In a significant shift for the global automotive industry, Chinese automaker BYD has officially overtaken Tesla to become the world's largest seller of electric vehicles (EVs) for the year 2025. This marks the end of Tesla's long-held dominance in the EV market, as it reported a consecutive annual decline in deliveries.
The Numbers Tell the Story
On January 2, 2026, the figures revealed a clear changing of the guard. Tesla, led by Elon Musk, delivered 1.64 million vehicles in 2025, which is a 9 per cent decrease compared to the previous year. In contrast, its rival from China, BYD, reported robust sales of 2.26 million vehicles during the same period, securing the top position globally. The data underscores the intense competition and rapidly evolving dynamics within the electric mobility sector.
Factors Behind Tesla's Sliding Sales
Analysts point to a combination of external policy changes and internal brand dynamics that contributed to Tesla's downturn. A major factor was the dramatic shift in United States federal policy under the then newly elected President Donald Trump. In July 2025, the Trump administration introduced a 'big beautiful bill' that effectively reversed supportive EV policies.
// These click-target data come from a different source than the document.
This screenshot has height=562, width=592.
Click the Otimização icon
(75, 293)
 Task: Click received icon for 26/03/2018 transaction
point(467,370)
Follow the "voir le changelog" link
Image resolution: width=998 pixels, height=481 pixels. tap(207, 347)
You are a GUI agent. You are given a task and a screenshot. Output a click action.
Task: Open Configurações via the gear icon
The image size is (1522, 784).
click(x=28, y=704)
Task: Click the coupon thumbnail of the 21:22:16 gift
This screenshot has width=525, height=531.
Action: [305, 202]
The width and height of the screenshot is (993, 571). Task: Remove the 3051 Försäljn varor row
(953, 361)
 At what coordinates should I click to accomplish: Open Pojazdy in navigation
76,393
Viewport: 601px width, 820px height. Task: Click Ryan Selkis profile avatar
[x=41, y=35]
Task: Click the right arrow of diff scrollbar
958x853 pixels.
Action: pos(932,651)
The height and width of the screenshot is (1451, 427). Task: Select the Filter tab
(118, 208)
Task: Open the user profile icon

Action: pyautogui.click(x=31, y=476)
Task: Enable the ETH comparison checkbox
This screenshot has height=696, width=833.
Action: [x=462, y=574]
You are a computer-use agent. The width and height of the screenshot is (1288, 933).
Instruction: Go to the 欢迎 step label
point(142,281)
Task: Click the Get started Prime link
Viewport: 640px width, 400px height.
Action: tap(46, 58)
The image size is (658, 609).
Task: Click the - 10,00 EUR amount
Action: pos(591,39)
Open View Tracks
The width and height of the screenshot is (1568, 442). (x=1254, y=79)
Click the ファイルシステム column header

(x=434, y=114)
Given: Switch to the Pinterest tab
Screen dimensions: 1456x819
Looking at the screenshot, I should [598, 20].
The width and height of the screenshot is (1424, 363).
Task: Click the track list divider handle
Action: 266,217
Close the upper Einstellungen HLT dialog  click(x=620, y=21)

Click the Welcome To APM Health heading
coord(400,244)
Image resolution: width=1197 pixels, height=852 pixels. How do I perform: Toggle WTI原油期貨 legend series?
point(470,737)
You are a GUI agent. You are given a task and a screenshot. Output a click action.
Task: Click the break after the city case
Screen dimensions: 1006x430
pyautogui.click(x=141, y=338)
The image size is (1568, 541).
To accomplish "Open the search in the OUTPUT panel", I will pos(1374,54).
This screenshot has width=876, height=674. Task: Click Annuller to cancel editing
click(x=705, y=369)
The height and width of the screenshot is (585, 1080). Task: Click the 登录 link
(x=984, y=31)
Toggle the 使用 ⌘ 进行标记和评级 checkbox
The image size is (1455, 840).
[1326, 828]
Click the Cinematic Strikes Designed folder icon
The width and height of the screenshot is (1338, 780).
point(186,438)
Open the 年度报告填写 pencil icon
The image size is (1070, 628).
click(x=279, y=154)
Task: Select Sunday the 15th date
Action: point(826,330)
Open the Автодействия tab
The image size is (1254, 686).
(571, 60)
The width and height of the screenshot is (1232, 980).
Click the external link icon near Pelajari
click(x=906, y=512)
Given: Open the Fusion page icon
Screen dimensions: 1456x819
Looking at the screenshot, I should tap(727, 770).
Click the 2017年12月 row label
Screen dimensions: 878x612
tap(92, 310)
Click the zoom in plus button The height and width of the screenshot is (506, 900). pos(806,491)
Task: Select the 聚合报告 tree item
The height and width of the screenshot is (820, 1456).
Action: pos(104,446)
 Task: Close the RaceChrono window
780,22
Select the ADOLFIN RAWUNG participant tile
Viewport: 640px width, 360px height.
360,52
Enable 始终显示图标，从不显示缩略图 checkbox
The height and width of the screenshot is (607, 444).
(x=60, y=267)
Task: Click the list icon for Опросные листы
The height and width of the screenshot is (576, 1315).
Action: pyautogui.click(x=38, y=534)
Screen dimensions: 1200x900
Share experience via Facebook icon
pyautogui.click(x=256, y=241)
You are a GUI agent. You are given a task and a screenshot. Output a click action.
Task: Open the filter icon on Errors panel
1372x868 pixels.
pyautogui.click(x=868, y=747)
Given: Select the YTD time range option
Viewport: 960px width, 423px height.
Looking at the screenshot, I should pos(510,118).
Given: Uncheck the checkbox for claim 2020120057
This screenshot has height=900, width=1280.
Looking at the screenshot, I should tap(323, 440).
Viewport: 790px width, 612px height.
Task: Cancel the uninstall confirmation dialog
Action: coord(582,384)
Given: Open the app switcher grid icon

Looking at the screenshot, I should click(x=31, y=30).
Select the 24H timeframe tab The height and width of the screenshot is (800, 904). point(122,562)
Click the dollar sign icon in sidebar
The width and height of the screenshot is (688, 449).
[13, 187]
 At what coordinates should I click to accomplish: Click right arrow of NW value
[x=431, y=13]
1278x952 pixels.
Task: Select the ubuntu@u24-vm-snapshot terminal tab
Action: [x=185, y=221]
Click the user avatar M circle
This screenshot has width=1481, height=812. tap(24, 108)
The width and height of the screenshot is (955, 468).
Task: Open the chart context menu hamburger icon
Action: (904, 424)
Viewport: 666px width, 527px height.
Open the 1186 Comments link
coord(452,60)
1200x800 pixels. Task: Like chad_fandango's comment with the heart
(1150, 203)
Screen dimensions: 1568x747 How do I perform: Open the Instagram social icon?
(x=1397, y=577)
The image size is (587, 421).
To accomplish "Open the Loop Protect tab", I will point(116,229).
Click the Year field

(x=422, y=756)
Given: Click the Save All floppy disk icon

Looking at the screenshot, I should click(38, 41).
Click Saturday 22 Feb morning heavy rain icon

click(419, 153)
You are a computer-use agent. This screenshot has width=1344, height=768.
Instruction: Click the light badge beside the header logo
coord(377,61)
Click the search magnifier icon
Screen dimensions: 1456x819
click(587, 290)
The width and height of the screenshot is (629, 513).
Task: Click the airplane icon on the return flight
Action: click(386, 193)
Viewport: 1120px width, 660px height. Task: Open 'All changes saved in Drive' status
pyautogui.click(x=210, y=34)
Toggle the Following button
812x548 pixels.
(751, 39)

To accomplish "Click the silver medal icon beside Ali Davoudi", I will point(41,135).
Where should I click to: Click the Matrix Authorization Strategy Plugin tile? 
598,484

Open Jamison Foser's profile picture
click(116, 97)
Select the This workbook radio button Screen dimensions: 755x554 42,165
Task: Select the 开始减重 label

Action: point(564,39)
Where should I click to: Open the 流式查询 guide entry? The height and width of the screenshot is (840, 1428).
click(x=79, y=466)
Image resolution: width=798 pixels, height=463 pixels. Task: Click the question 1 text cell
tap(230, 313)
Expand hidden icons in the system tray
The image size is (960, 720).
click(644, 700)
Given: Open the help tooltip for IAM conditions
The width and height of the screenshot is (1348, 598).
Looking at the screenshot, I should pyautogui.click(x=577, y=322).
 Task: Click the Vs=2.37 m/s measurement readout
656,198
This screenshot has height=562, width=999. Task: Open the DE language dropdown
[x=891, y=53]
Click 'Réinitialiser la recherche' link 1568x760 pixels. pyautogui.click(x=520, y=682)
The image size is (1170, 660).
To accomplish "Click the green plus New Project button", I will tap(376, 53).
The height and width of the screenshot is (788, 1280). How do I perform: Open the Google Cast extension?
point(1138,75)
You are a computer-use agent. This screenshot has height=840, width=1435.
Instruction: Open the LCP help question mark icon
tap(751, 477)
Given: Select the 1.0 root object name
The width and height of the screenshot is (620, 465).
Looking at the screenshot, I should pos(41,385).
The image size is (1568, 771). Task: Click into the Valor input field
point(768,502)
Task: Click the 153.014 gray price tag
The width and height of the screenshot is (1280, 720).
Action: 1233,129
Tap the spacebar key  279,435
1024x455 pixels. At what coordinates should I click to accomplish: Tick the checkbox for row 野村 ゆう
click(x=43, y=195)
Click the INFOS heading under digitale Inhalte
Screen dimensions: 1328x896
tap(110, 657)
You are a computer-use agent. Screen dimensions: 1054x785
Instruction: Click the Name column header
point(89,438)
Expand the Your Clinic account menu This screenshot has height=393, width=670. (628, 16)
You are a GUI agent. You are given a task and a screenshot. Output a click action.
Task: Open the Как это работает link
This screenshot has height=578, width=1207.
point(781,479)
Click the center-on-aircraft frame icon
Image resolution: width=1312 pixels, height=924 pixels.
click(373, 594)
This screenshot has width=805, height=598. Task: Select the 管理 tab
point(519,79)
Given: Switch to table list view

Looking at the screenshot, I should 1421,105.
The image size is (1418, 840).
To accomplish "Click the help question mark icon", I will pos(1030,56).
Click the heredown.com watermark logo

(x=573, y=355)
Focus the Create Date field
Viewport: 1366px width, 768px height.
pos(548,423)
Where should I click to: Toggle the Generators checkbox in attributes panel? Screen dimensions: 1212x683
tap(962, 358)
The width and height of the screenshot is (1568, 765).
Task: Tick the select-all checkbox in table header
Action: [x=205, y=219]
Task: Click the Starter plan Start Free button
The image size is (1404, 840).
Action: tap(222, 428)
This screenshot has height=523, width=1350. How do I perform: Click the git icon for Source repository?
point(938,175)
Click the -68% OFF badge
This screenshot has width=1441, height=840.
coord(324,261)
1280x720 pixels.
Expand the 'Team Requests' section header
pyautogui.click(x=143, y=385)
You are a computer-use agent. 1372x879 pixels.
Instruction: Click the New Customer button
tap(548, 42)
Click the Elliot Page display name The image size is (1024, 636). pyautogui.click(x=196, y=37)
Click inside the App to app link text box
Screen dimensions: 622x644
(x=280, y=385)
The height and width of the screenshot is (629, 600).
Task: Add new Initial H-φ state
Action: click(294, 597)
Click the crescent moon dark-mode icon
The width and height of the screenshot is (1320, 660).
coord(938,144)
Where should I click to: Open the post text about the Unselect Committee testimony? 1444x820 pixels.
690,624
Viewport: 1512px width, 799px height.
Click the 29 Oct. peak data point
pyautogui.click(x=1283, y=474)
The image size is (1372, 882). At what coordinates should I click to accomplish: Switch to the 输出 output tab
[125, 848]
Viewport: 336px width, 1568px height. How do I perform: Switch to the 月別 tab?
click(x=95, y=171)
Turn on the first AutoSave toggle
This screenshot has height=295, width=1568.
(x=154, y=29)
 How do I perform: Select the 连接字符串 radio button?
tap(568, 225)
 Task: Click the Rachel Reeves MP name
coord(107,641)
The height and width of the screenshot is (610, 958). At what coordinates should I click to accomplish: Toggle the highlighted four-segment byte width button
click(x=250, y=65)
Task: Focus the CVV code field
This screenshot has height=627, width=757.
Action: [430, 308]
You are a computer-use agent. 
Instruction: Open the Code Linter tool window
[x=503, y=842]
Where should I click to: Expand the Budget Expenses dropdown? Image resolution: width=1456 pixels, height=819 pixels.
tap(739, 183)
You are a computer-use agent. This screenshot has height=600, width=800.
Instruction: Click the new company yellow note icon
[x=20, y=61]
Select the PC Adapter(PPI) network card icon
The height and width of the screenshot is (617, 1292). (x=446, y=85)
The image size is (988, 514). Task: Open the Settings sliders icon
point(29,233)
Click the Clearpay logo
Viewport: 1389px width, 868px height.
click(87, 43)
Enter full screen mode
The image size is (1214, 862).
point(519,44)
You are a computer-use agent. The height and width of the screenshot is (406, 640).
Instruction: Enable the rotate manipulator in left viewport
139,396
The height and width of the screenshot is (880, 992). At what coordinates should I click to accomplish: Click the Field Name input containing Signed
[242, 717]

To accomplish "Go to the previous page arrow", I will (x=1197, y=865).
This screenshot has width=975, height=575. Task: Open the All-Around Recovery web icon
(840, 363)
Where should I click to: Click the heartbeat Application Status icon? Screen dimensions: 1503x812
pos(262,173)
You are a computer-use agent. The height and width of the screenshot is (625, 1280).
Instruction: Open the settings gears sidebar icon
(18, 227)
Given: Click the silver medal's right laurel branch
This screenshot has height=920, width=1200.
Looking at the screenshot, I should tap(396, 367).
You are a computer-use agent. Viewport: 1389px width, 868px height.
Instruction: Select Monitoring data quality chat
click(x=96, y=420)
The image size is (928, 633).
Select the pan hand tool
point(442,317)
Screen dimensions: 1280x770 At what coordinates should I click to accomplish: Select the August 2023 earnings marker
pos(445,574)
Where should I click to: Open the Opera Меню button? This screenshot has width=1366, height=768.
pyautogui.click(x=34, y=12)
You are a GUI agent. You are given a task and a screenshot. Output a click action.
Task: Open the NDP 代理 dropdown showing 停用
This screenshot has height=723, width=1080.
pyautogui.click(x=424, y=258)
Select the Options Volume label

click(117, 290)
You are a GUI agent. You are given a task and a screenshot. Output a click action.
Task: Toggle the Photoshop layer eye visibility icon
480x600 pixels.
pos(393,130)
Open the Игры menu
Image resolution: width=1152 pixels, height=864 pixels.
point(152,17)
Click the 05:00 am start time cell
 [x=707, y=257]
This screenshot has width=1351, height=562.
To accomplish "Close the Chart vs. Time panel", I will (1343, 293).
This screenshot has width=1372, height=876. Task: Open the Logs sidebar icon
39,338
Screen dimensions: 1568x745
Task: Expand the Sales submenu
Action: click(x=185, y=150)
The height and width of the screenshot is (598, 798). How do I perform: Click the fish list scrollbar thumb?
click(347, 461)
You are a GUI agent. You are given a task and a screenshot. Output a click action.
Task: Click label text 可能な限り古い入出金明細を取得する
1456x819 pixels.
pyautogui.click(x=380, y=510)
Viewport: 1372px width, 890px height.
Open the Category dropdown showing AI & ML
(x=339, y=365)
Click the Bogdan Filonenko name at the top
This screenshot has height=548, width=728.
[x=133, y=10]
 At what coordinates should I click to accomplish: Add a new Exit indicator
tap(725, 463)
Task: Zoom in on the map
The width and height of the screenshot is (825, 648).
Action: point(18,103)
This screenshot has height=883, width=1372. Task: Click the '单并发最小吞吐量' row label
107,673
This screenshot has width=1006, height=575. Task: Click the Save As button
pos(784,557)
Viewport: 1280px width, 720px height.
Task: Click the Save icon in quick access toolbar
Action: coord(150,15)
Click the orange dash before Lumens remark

This move phased out crucial tax credits that had significantly lowered costs for consumers. The credits, worth up to $7,500 for new EVs and $4,000 for used ones, were eliminated after September 30, 2025, dealing a severe blow to market incentives. Furthermore, Tesla faced stiffening competition from a growing number of international EV manufacturers.
Customer sentiment also played a role, with reports suggesting some buyers revolted against CEO Elon Musk's open alignment with right-wing politics and his support for then presidential candidate Donald Trump. Despite these headwinds, Tesla's stock showed resilience, finishing 2025 with a gain of approximately 11 per cent. Investors appear to be banking on Musk's future ambitions, which include transforming Tesla into a leader in robotaxi services and developing humanoid robots for domestic and office tasks.
Broader Implications and Future Outlook
This leadership change signals a pivotal moment. Tesla, which once aimed to sell up to 20 million cars annually by 2030 according to The New York Times, now faces a more crowded and challenging path. The company still commands a dominant 45 per cent share of the US EV market and was the biggest beneficiary of the now-revoked supportive policies.
The rise of BYD highlights the formidable scale and capability of China's electric vehicle industry. For global consumers and policymakers, this shift emphasizes that the race for electric mobility is truly a global contest, with innovation and market leadership no longer concentrated in a single region or company. The coming years will test how Tesla adapts its strategy to reclaim its crown in an increasingly competitive landscape.